Tanaquil le Clercq was both muse and lover for two of America’s greatest choreographers George Balanchine and Jerome Robbins. Born in Paris in 1929 and brought up in New York City in privilege and some degree of isolation, she began to study dance as a child and was at Balanchine’s School of American Ballet when he discovered her. He cast her in lead roles though she was only 15, and she became a star overnight, never having served an apprenticeship the corps de ballet.
The director includes clips that show what a skilled dancer le Clercq was, but also makes it clear that her career benefited from her appearance. In an era when ballerinas were short, she was tall, long-legged and coltishly energetic on stage; her face had a unique combination of simplicity and ethereal hauteur Julie Harris with angles plus Lauren Bacall’s insolence.
Balanchine had depended creatively as well as romantically on his prima ballerinas since his middle age (he was past 40 when he met Tanny); four had married him before they left him (rather than the other way around) because their artistic partnership seemed to have run its course. With Tanny that pattern merely repeated itself, but according to everyone who knew them both sides loved deeply; they married in 1952.
Jerry Robbins was older than Tanny by several years but had been infatuated with her since they’d met; he said she was the reason he joined New York City Ballet upon Balanchine’s invitation. The most moving parts of the movie are the excerpts from letters between Jerry and Tanny (read by actors), which show a complicated mixture of friendship and romance, one that was bound to leave him enthralled and frustrated; he seems to have been crushed when she married Balanchine.
In 1956 the company went on a European tour at a time when polio was scaring half the world. Most of the dancers took the new Salk vaccine before they left; Tanny decided not to at the last minute. She got sick in Copenhagen, was put in an iron lung with expectations that she would die but didn’t: She never walked again, never danced again.
The sudden horror of the dancer’s illness and her struggle in its aftermath are where the film’s fascinating chronicle of a talented artist’s ascent turns even more absorbing. It seems, strangely, that while Tanny is tossed about by her change in fortune, her emotions undulating one way and then another, her spirit largely remains the same. And Balanchine is still an ardent champion through her treatment at Warm Springs, Ga., and re-entry into New York; she complains that Robbins is an erratic correspondent, but his letters and photographs make it clear that his attachment to her is as strong as ever.
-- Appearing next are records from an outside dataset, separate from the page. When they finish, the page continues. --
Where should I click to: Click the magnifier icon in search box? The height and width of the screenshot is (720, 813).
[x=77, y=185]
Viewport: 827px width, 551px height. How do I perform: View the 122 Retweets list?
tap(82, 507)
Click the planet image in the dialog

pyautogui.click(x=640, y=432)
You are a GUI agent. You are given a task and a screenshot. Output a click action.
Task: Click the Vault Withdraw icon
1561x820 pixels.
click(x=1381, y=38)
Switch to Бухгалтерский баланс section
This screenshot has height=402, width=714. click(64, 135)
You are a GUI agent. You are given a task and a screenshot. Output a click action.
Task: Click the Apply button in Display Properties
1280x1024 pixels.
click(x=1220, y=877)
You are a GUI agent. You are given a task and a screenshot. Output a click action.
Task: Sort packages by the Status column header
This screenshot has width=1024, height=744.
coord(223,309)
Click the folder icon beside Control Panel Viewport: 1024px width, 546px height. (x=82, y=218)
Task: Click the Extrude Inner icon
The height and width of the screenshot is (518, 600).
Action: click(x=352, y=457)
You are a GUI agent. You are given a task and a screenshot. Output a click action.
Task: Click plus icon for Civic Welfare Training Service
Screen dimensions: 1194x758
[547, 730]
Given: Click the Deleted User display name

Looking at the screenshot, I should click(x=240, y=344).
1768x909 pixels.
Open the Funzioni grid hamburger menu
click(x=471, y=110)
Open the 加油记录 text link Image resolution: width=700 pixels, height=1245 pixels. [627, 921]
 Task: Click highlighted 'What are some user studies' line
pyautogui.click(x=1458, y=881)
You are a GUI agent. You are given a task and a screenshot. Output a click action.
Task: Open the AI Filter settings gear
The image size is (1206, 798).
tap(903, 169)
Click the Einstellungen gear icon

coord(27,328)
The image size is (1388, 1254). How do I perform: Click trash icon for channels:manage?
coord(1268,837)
Those photos make the point that some documentaries need a wealth of material on their subjects to succeed while others can turn a famine into a feast. Here there were only a few Tanny interviews during her career for Buirski to draw on, and none after (le Clercq died in 2000), and the archival footage of her dancing of course came well before HD; fancy production values were not yet invented.
It’s these very limitations, though, that draw us even more deeply into Buirski’s portrait of the dancer. Watching Tanny’s radiant face in Robbins’ eloquent photos or the post-polio Super-8 movies made by friends who just couldn’t stop filming “the wounded bird,” we see we know an absolutely astonishing soul with an insight, a warmth and a generosity that were beyond human. As one of them says, “her regard was all acceptance, forgiveness.”
Ultimately any great film about one person touches upon what makes people tick what makes us human and “Afternoon of a Faun” does so with uncommon grace. Some viewers may come away from this movie wishing they’d seen Tanny dance; perhaps even more will wish they’d spent an afternoon in the park with her.
It should be said here that Buirski and editor Damian Rodriguez do an excellent job of telling their story through interviews and footage of dances that, though old, remain striking. The most hypnotic of all, which opens and closes the film, is from the eponymous “Afternoon of a Faun” piece that Robbins created for Tanny and Jacques d’Amboise. In an old black-and-white kinescope, the dancers perform as in a studio, but with the camera where the mirror should be. Somehow the effect is even more mesmerizing decades later two figures on a bare stage making magic.